Uma busca simples, no entanto, leva ao verdadeiro negócio: as apostas, desenvolvidas em domínios registrados em países onde o jogo é permitido. Fundador e CEO de um site do ramo até o ano passado, Leonardo Batista, explica o mecanismo.

DESSA MANEIRA

— São sempre empresas constituídas fora do país, e os grandes operadores são europeus, com licenças dos respectivos países (onde há regulamentação). É uma operação completamente legal. Acho ridículo o Brasil não legalizar, porque nos países em que houve regulamentação, o impacto na economia foi extremamente benéfico — defende.

Presidente do Instituto Jogo Legal, Magno José corrobora a afirmação:

— Não podemos continuar ignorando que temos uma operação de jogos clandestinos muito forte sem contrapartida (para o Estado) — afirma ele, que calcula que em torno de R$ 19 milhões poderiam ir para os cofres públicos (com base em uma taxação de 30% em cima do mercado potencial de R$ 65 bilhões).

PROCURADOR DEFENDE ESTRUTURA ESTATAL

O procurador da República Peterson de Paula, que estuda o tema, chama atenção para um ponto: os cálculos sobre possíveis benefícios financeiros para o governo devem levar em consideração as despesas para criação de um órgão regulatório e a contratação de servidores para a fiscalização.

— Nos Estados Unidos, o sistema de regulação é tão pesado quanto o dos bancos. Isso significa dizer que será necessário criar uma estrutura estatal.
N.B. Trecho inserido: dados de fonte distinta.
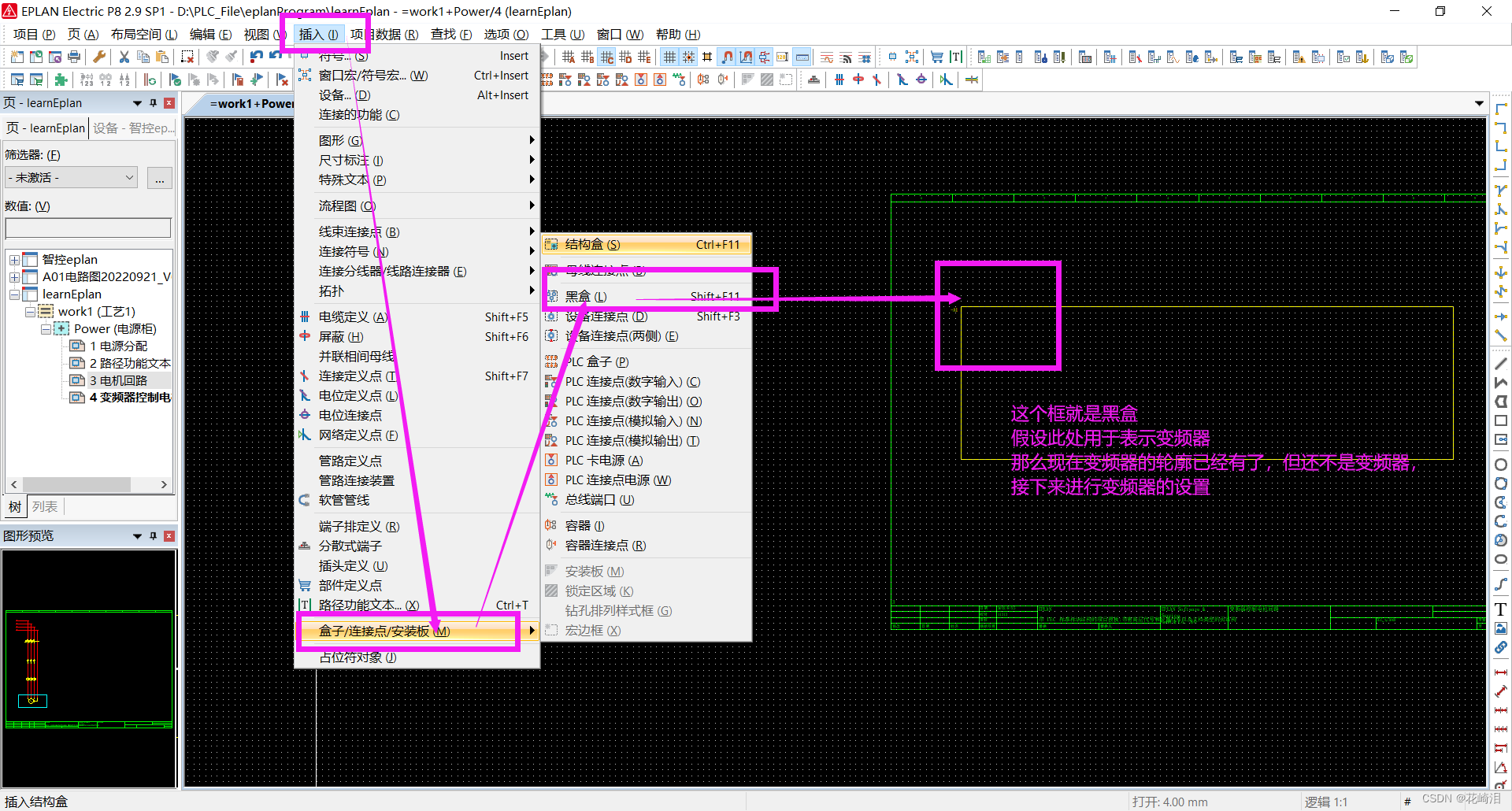The height and width of the screenshot is (811, 1512).
Task: Collapse the learnEplan tree node
Action: pyautogui.click(x=14, y=294)
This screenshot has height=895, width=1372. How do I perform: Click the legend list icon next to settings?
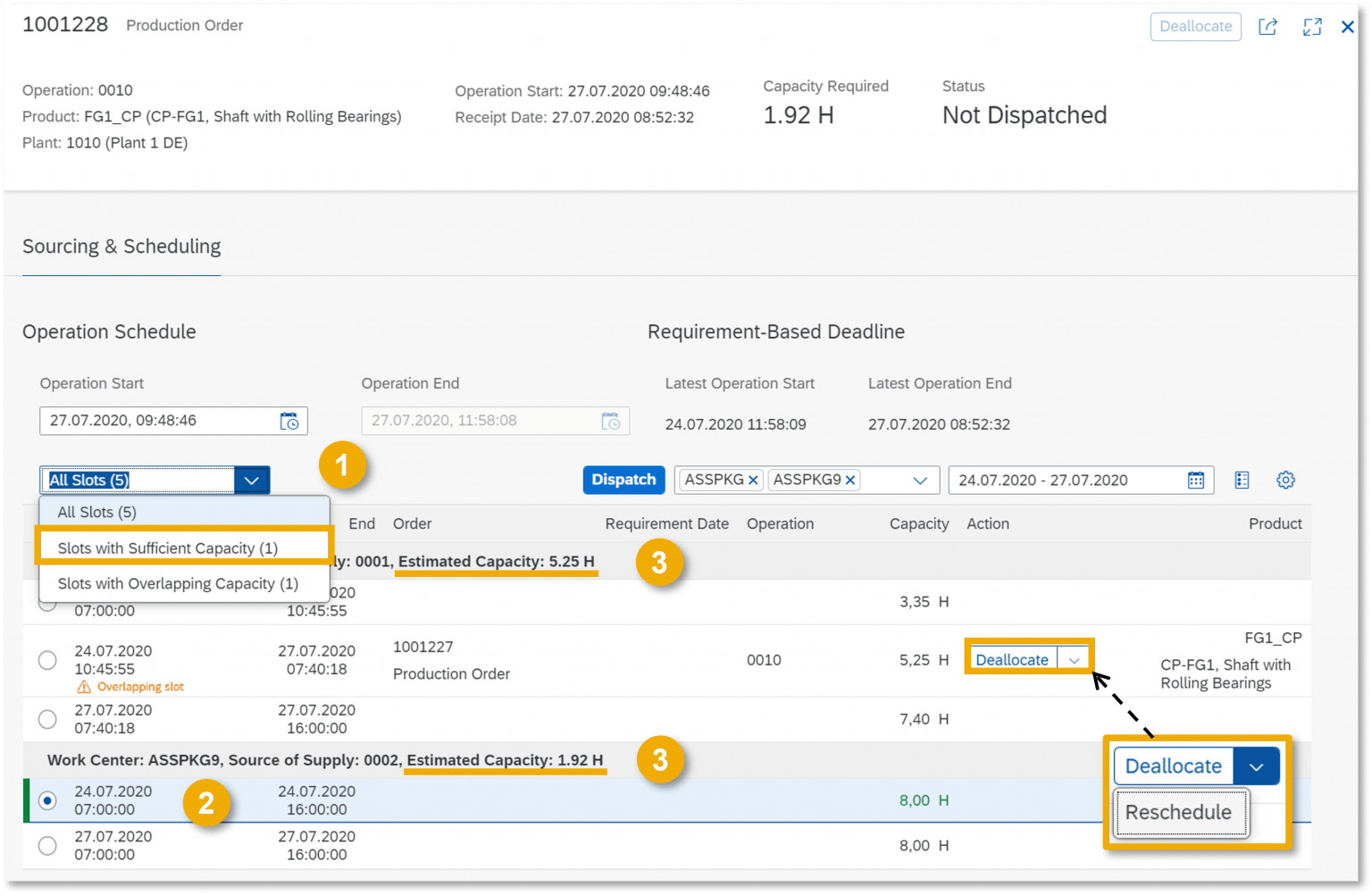tap(1242, 480)
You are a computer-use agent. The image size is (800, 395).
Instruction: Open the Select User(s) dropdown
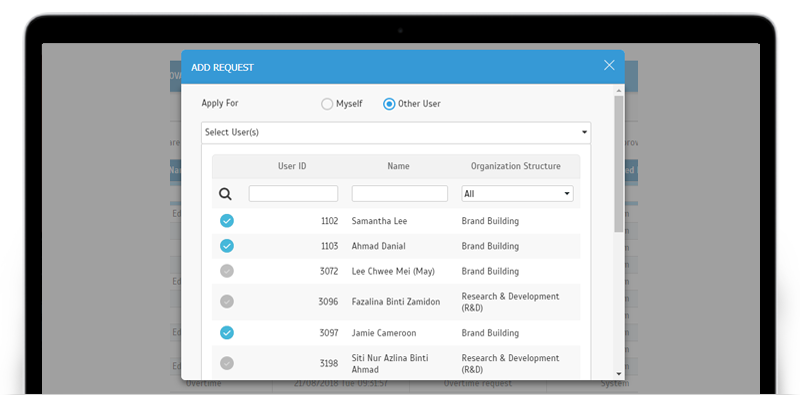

Como é que você vai ampliar as modalidades de jogos no país, num contexto de emenda constitucional do teto, que impossibilita a ampliação de gastos em custeio?

Dessa forma

Ainda na discussão sobre as contas, o economista Ricardo Gazel, doutor pela Universidade de Illinois, afirma que os números apresentados por setores favoráveis à legalização estão inflados:

— O que as pesquisas mostram é que costuma ocorrer o fenômeno da canibalização: quem joga deixa de gastar em outras atividades. Além disso, o que ocorre é a transferência de gasto de um setor para outro.

A princípio, a necessidade de uma fiscalização forte, em um cenário de legalização, é defendida pelo advogado Pedro Trengrouse, que acompanha as discussões do setor.

— É preciso estabelecer o ambiente regulatório de cada modalidade e criar um mecanismo eficiente para combater a lavagem de dinheiro, diminuindo o espaço para o crime organizado. É preciso avançar na discussão sobre o assunto, porque só se combate jogo ilegal com jogo legal.

Enquanto se discute a legalização, um cassino em Porto Alegre funciona com base em uma decisão da Justiça local. O caso já foi parar no Supremo Tribunal Federal (STF).

— O funcionamento de uma casa com apostas no estado é ilegal. A atividade está sendo realizada de forma irregular. Dito isso, minha opinião pessoal é que existe uma grande hipocrisia sobre o tema, porque a proibição do jogo não resulta na redução da criminalidade — avalia o secretário de Segurança do Rio Grande do Sul, Cezar Schirmer.

POR FIM

Sem entrar no mérito da legalização, o secretário de Acompanhamento Econômico do Ministério da Fazenda, Mansueto Almeida, defende a expansão da área de loterias federais — a arrecadação foi de R$ 14 bilhões em 2017. Na quarta-feira, o Tribunal de Contas da União deu aval à concessão da Lotex. Por isso, o governo pretende publicar até maio um edital que permitirá a participação de operadores privados no mercado de loterias, quebrando o monopólio da Caixa Econômica Federal.

— O mercado brasileiro de loterias tem uma grande avenida para crescer — acredita Almeida.